- What to produce -
Please write out, exactly, every line of the listing from its first line through the one that includes "Viewport: 1024px width, 432px height.".

┄┄┄┄┄┄┄┄┄┄┄┄┄┄┄┄┄┄┄┄

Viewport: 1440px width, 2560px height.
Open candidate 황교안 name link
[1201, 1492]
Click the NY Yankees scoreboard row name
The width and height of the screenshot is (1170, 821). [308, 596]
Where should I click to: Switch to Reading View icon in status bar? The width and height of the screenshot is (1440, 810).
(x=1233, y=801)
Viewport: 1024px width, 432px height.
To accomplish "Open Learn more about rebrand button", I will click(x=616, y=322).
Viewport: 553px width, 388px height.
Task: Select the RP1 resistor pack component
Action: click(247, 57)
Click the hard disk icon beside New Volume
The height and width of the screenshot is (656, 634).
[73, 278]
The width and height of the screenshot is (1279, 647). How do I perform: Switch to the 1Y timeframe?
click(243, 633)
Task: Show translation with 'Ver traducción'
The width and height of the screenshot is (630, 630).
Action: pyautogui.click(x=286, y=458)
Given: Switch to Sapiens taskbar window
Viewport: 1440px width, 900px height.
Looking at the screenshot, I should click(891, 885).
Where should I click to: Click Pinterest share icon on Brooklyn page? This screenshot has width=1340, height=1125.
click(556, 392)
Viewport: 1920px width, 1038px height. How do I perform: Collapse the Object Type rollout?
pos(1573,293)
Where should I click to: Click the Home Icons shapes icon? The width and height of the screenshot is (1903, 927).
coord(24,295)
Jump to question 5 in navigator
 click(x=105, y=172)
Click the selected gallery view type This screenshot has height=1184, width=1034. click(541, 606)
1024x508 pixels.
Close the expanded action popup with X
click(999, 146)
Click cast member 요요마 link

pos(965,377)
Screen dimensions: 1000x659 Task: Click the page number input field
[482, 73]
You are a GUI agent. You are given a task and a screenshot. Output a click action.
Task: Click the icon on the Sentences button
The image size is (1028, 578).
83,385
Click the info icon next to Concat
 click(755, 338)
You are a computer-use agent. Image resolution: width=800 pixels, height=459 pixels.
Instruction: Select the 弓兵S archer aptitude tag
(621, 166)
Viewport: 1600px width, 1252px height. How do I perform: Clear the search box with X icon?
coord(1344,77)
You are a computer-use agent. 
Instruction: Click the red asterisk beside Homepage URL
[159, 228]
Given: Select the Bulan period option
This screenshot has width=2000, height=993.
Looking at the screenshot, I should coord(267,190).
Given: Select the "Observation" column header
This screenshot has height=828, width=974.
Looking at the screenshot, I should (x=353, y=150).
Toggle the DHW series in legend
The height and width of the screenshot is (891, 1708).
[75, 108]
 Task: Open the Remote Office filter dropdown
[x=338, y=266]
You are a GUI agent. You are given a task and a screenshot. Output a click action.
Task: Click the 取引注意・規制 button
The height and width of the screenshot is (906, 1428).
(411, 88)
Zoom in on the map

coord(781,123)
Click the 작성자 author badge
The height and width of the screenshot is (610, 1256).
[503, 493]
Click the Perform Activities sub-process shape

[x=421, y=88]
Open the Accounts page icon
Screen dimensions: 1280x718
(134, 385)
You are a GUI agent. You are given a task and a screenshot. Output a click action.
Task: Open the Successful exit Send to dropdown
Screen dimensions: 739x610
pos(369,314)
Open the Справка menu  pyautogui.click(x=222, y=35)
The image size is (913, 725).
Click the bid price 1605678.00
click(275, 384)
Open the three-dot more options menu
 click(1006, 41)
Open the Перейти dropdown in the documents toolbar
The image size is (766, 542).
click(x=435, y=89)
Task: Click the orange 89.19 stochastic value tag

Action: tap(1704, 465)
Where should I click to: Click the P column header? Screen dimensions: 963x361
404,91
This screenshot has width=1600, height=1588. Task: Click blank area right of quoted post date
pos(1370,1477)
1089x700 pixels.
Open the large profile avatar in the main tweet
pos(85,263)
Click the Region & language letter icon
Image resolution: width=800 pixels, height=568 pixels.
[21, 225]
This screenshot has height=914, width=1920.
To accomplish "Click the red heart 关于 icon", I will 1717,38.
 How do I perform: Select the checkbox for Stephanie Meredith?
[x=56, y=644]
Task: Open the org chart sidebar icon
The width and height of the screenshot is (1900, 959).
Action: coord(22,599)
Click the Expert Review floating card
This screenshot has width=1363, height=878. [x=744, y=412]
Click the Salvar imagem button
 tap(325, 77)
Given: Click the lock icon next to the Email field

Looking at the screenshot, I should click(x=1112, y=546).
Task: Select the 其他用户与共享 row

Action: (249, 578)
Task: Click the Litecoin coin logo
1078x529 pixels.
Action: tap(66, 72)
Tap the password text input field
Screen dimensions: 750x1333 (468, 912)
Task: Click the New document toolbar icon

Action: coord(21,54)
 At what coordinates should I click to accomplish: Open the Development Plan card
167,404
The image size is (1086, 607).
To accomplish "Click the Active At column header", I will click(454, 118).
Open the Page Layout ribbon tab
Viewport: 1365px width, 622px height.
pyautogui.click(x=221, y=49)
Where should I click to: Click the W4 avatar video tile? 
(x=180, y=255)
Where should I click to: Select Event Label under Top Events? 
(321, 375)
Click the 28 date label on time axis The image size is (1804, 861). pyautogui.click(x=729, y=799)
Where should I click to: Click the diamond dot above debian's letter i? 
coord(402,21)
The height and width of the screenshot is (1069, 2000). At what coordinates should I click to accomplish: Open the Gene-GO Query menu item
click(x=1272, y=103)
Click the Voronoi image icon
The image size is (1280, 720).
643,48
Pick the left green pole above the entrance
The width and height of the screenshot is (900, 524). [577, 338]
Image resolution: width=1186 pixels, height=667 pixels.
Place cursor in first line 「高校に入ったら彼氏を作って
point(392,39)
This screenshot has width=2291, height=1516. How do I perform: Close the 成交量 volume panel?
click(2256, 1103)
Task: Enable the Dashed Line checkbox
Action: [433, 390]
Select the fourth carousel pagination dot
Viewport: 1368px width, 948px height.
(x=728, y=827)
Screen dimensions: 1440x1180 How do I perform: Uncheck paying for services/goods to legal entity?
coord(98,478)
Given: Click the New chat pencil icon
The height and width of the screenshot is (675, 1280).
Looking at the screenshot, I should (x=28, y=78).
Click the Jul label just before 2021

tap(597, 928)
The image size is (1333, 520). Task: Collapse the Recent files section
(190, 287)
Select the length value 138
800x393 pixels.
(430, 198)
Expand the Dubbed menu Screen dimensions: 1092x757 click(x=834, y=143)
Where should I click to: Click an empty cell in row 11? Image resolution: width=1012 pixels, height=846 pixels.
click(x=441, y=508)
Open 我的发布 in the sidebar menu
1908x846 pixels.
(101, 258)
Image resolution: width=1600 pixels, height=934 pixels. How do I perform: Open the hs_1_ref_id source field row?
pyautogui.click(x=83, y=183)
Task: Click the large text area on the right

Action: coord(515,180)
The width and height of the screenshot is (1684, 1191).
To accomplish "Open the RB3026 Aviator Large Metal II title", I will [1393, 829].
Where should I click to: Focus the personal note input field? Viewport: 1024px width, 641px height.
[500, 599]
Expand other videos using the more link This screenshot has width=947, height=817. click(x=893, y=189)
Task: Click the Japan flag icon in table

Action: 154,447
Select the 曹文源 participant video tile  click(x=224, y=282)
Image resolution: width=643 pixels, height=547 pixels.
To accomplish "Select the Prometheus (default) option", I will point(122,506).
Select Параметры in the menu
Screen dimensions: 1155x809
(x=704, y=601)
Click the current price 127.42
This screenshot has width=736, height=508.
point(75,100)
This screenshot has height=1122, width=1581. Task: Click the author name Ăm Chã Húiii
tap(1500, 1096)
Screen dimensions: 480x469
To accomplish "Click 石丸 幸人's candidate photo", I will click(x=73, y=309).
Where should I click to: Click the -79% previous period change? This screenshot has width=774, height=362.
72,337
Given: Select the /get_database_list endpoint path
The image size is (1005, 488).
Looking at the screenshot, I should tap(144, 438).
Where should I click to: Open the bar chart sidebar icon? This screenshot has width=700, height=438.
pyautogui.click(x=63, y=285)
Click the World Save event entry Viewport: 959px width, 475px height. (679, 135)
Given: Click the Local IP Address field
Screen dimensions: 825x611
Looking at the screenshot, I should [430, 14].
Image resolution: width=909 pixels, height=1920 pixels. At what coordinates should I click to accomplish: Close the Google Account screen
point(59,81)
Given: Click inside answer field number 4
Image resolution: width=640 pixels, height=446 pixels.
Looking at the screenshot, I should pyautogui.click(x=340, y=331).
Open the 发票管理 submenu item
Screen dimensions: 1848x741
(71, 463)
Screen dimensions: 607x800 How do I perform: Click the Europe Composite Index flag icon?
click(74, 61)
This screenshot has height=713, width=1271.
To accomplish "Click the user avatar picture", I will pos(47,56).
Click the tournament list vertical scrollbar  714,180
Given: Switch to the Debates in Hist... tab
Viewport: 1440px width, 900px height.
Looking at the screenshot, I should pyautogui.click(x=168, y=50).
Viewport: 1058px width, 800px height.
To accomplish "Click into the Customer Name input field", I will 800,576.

┄┄┄┄┄┄┄┄┄┄┄┄┄┄┄┄┄┄┄┄

- Output for this exercise -
Viewport: 1440px width, 2560px height.
Open candidate 황교안 name link
[1201, 1492]
Click the NY Yankees scoreboard row name
The width and height of the screenshot is (1170, 821). [308, 596]
Where should I click to: Switch to Reading View icon in status bar? The width and height of the screenshot is (1440, 810).
(x=1233, y=801)
Viewport: 1024px width, 432px height.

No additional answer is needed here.